We choose to focus on state politics because states serve on the front lines of public education, health, transportation, criminal justice, housing, jobs, wages, the environment, recreation and other domestic issues. Political donations don’t qualify for tax deductions but we think that’s a small price to pay given the greater power of state governments, which spend much more than charities and have the authority to enact laws and regulations.

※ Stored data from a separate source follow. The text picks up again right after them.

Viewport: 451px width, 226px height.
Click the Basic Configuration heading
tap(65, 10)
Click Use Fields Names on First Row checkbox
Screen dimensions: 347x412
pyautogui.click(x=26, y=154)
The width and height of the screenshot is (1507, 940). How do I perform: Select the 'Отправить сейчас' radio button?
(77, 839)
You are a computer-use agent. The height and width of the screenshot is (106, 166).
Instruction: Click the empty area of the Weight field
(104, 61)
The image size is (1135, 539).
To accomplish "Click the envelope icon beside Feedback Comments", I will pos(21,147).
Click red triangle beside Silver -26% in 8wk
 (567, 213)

California alone spends $300 billion per year and its legislators write laws and regulations affecting nine million students, 14 million enrollees in the state’s single-payer healthcare system, 20 million workers and 40 million citizens. Just 62 state legislators plus the governor are required to authorize spending and enact most laws. How should we measure their current performance? On the surface all looks well during the current economic recovery but underneath there is despair. Despite a doubling in spending per K-12 student, more than half of California students can’t read at grade level, less than 40 percent meet math standards, and teacher salaries are being crowded out by pension and other retirement costs. Silicon Valley is the envy of the world yet the state in which it is located has the country’s highest poverty rate and 1 in 3 of its residents earn so little they qualify for Medicaid. Since 2010 the legislature and governor have nearly halved the share of the state budget allocated to universities, courts, assistance to the needy and parks in favor of more spending on special interests and added $100 billion in unfunded retirement liabilities accruing high rates of interest. And all that despite record tax revenues from a doubling of the stock market and a 30 percent income tax increase. The next economic slowdown will expose those failures of governance, and more.

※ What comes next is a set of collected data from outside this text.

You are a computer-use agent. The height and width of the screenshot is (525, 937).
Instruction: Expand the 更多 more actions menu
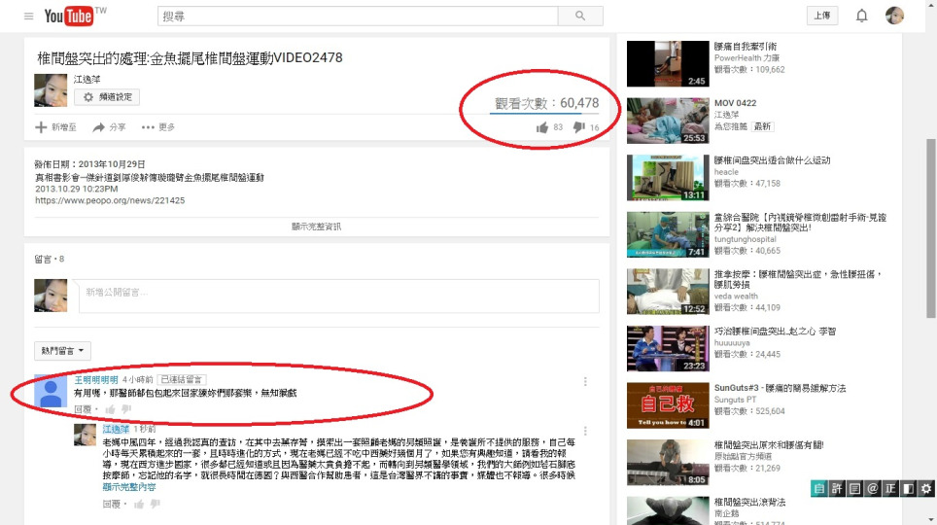pos(157,127)
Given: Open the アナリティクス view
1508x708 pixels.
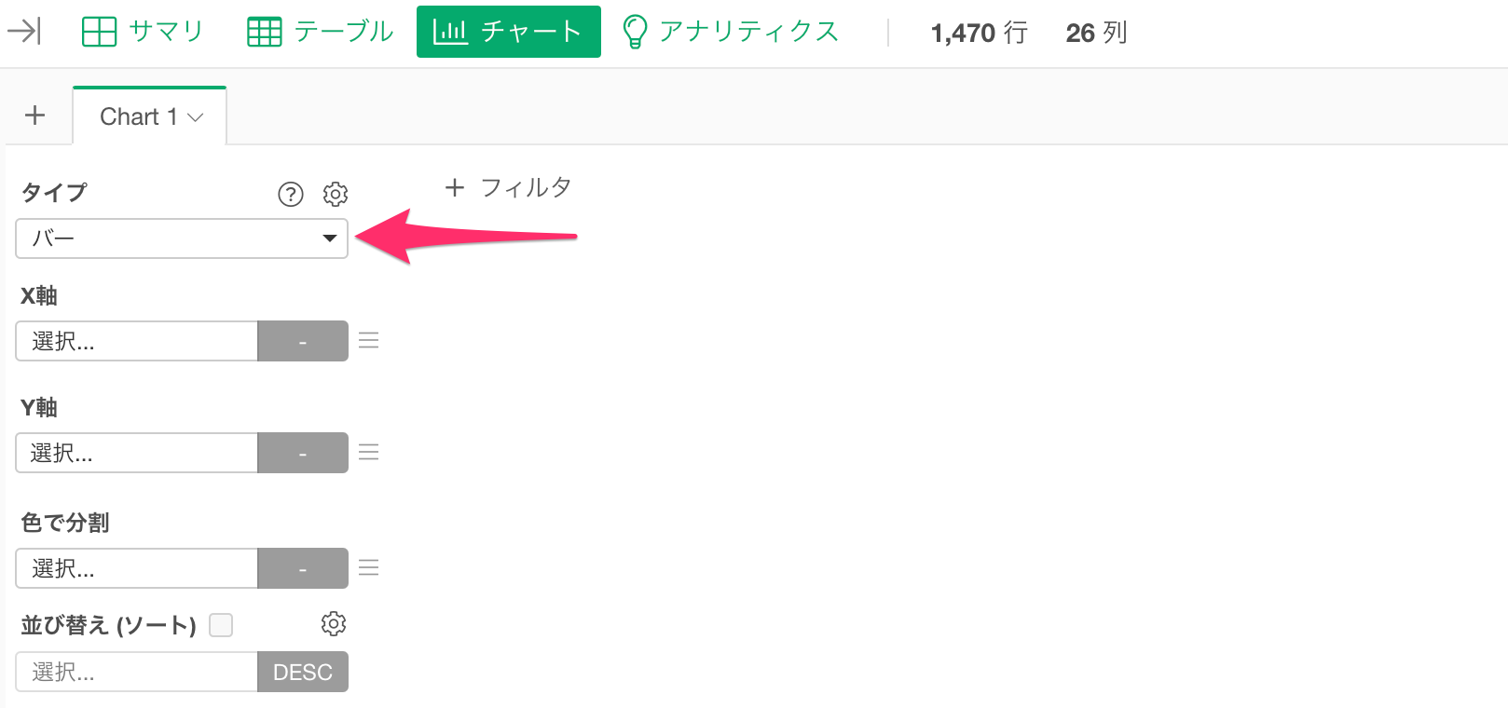Looking at the screenshot, I should (x=731, y=32).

Those failures are the result of legislators governing for special interests. But they can be beat by political contributions to legislators who govern in the general interest. Those political donations must be well-informed. Too many political donors are motivated by what politicians say instead of what they do. Donors must not be misled by marketing, urban legends or politicians who don’t walk their talk.
You don’t have to be a billionaire to move the political needle in California. The most you can donate directly to a candidate for the state legislature in 2018 is $4,400 per election. When combined with contributions from others, donations not exceeding that amount can be extremely effective, even more effective than millions of dollars of independent expenditures by plutocrats and special interests.
2018 will mark Govern For California’s seventh year. Its network of political philanthropists now contributes more money to candidates for the California Legislature than all but the political parties. Unlike special interests we don’t ask candidates to fill out questionnaires. All we ask is that they govern in the interests of their fellow citizens. 17 have qualified for our 2018 slate and another 24 look promising enough to be supported by our Courage Committee.
Democracies can not persevere if good people do not financially support good candidates for public office. If you want to address the problems facing the vast majority of your fellow Californians, become an informed donor to pro-citizen state legislators.